- WHAT THIS TASK INVOLVES -
Write out the complete data exactly as written.

(Beginning of LISTED ENTRIES)

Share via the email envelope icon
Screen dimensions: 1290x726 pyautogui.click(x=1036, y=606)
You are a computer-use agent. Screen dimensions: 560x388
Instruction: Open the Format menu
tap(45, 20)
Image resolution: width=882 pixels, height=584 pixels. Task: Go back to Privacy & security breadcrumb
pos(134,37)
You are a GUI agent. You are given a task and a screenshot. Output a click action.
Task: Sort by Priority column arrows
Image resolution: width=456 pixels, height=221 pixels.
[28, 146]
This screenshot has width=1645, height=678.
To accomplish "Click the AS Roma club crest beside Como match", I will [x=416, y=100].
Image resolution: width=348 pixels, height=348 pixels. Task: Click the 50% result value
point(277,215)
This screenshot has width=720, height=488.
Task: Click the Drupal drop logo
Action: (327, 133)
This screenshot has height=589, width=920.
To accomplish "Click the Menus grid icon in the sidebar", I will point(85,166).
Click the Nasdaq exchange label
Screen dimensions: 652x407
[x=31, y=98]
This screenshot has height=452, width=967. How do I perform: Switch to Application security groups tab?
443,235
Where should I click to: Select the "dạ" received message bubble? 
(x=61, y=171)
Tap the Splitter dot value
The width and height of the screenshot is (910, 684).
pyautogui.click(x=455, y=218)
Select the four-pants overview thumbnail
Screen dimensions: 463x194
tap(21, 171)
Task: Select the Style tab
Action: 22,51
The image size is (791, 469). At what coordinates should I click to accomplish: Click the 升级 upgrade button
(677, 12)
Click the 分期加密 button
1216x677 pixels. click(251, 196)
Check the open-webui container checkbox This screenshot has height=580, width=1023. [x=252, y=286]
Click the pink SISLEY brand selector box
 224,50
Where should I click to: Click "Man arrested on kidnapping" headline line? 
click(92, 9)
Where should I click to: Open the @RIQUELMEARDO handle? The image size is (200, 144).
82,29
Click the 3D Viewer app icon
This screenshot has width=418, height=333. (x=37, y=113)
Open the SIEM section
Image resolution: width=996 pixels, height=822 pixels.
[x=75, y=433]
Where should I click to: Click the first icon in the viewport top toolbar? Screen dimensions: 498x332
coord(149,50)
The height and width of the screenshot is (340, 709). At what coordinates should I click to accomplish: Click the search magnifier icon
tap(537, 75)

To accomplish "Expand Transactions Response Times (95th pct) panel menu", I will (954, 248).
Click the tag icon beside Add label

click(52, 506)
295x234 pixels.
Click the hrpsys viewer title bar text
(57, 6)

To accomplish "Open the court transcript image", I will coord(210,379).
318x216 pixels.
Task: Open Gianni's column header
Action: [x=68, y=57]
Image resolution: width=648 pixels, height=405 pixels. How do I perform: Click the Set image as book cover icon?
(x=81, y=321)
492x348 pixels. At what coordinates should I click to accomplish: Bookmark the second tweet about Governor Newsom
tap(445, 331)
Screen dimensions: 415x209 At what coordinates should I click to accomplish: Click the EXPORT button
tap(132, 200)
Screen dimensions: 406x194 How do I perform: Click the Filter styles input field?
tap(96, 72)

(End of LISTED ENTRIES)

- TASK RESPONSE -
Share via the email envelope icon
Screen dimensions: 1290x726 pyautogui.click(x=1036, y=606)
You are a computer-use agent. Screen dimensions: 560x388
Instruction: Open the Format menu
tap(45, 20)
Image resolution: width=882 pixels, height=584 pixels. Task: Go back to Privacy & security breadcrumb
pos(134,37)
You are a GUI agent. You are given a task and a screenshot. Output a click action.
Task: Sort by Priority column arrows
Image resolution: width=456 pixels, height=221 pixels.
[28, 146]
This screenshot has width=1645, height=678.
To accomplish "Click the AS Roma club crest beside Como match", I will [x=416, y=100].
Image resolution: width=348 pixels, height=348 pixels. Task: Click the 50% result value
point(277,215)
This screenshot has width=720, height=488.
Task: Click the Drupal drop logo
Action: (327, 133)
This screenshot has height=589, width=920.
To accomplish "Click the Menus grid icon in the sidebar", I will point(85,166).
Click the Nasdaq exchange label
Screen dimensions: 652x407
[x=31, y=98]
This screenshot has height=452, width=967. How do I perform: Switch to Application security groups tab?
443,235
Where should I click to: Select the "dạ" received message bubble? 
(x=61, y=171)
Tap the Splitter dot value
The width and height of the screenshot is (910, 684).
pyautogui.click(x=455, y=218)
Select the four-pants overview thumbnail
Screen dimensions: 463x194
tap(21, 171)
Task: Select the Style tab
Action: 22,51
The image size is (791, 469). At what coordinates should I click to accomplish: Click the 升级 upgrade button
(677, 12)
Click the 分期加密 button
1216x677 pixels. click(251, 196)
Check the open-webui container checkbox This screenshot has height=580, width=1023. [x=252, y=286]
Click the pink SISLEY brand selector box
 224,50
Where should I click to: Click "Man arrested on kidnapping" headline line? 
click(92, 9)
Where should I click to: Open the @RIQUELMEARDO handle? The image size is (200, 144).
82,29
Click the 3D Viewer app icon
This screenshot has width=418, height=333. (x=37, y=113)
Open the SIEM section
Image resolution: width=996 pixels, height=822 pixels.
[x=75, y=433]
Where should I click to: Click the first icon in the viewport top toolbar? Screen dimensions: 498x332
coord(149,50)
The height and width of the screenshot is (340, 709). At what coordinates should I click to accomplish: Click the search magnifier icon
tap(537, 75)

To accomplish "Expand Transactions Response Times (95th pct) panel menu", I will (954, 248).
Click the tag icon beside Add label

click(52, 506)
295x234 pixels.
Click the hrpsys viewer title bar text
(57, 6)

To accomplish "Open the court transcript image", I will coord(210,379).
318x216 pixels.
Task: Open Gianni's column header
Action: [x=68, y=57]
Image resolution: width=648 pixels, height=405 pixels. How do I perform: Click the Set image as book cover icon?
(x=81, y=321)
492x348 pixels. At what coordinates should I click to accomplish: Bookmark the second tweet about Governor Newsom
tap(445, 331)
Screen dimensions: 415x209 At what coordinates should I click to accomplish: Click the EXPORT button
tap(132, 200)
Screen dimensions: 406x194 How do I perform: Click the Filter styles input field?
tap(96, 72)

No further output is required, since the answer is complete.